• _SOURCE PASSAGE_:
<<<<

The first two essays take up Hourihane's rhetorical gauntlet with at once charming and rigorous personal histories of Walter Cahn and the eminent art historians who shaped him and the field. Elizabeth Sears, in "The Art-Historical Work of Walter Cahn," builds from a lengthy personal interview with Cahn and an intimate knowledge of his oeuvre an assessment of his impressive contribution to the discipline. While she terms her contribution a "laudatio," it at once surveys Cahn's own scholarly development and imbricates him within the development of a wider intellectual environment. Sears describes a model scholar, willing to tackle monuments of a broad geographical and chronological range, and to contemplate all media and concomitant strategies for understanding them. Already one suspects that a French archaeological approach is no longer the scholarly norm within the field.

>>>>

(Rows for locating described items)
<<<<

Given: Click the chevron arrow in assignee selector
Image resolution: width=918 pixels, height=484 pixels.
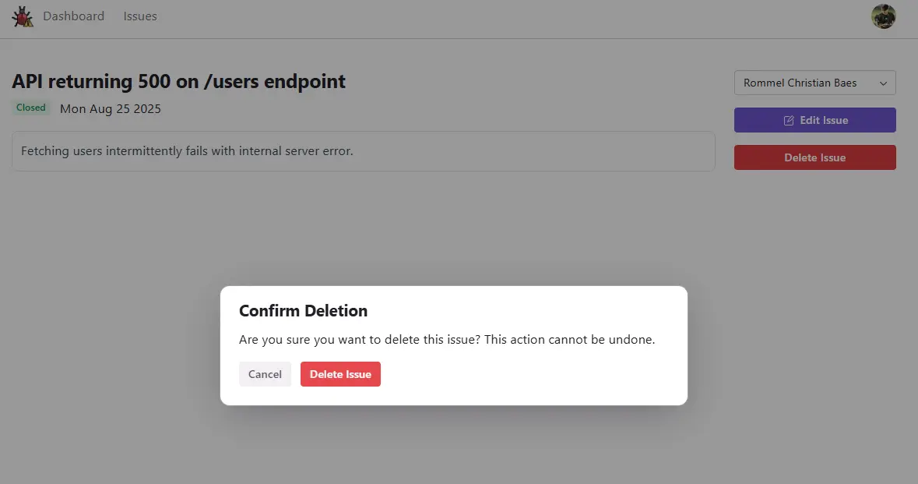Looking at the screenshot, I should point(883,83).
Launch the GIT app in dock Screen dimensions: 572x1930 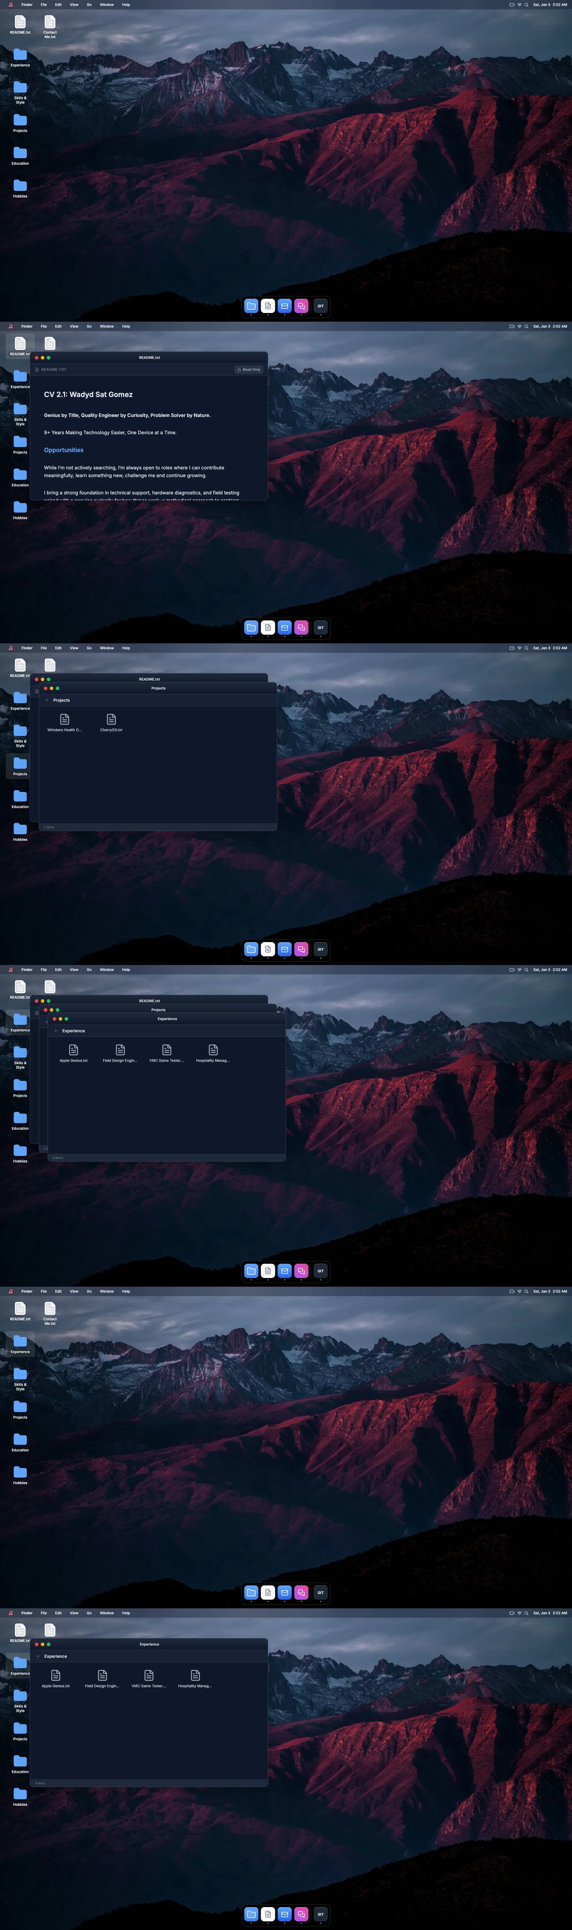point(321,306)
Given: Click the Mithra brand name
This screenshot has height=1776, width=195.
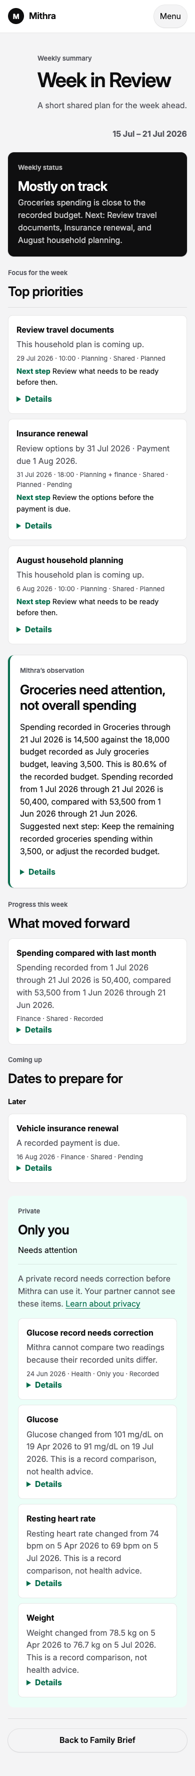Looking at the screenshot, I should click(42, 16).
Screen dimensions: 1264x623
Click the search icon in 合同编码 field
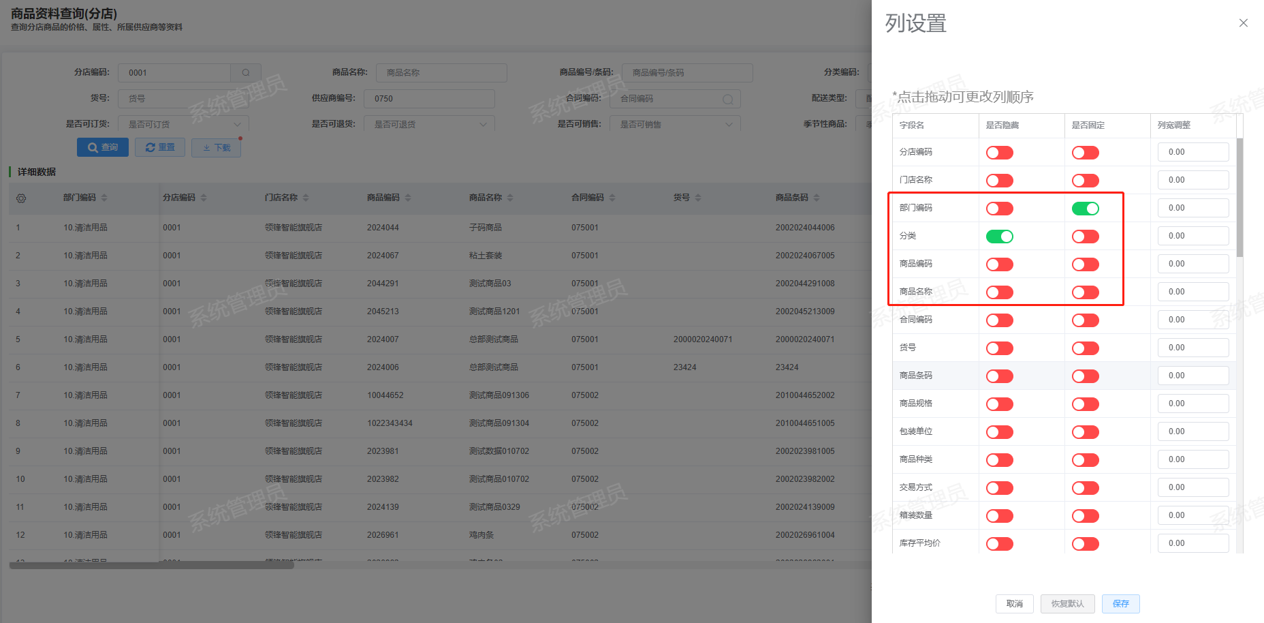727,100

>>>>

• _OBJECTIVES_:
A. Reproduce the passage on Walter Cahn between "The first two" and "within the field.", inclusive.
B. Write out the lines of the rows from the one holding "Screen dimensions: 1264x623" through the last row line, inclusive, leaving out the pictures.
The passage and the rows were drawn from separate sources.

• _OUTPUTS_:
A.
The first two essays take up Hourihane's rhetorical gauntlet with at once charming and rigorous personal histories of Walter Cahn and the eminent art historians who shaped him and the field. Elizabeth Sears, in "The Art-Historical Work of Walter Cahn," builds from a lengthy personal interview with Cahn and an intimate knowledge of his oeuvre an assessment of his impressive contribution to the discipline. While she terms her contribution a "laudatio," it at once surveys Cahn's own scholarly development and imbricates him within the development of a wider intellectual environment. Sears describes a model scholar, willing to tackle monuments of a broad geographical and chronological range, and to contemplate all media and concomitant strategies for understanding them. Already one suspects that a French archaeological approach is no longer the scholarly norm within the field.

B.
Screen dimensions: 1264x623
Click the search icon in 合同编码 field
727,100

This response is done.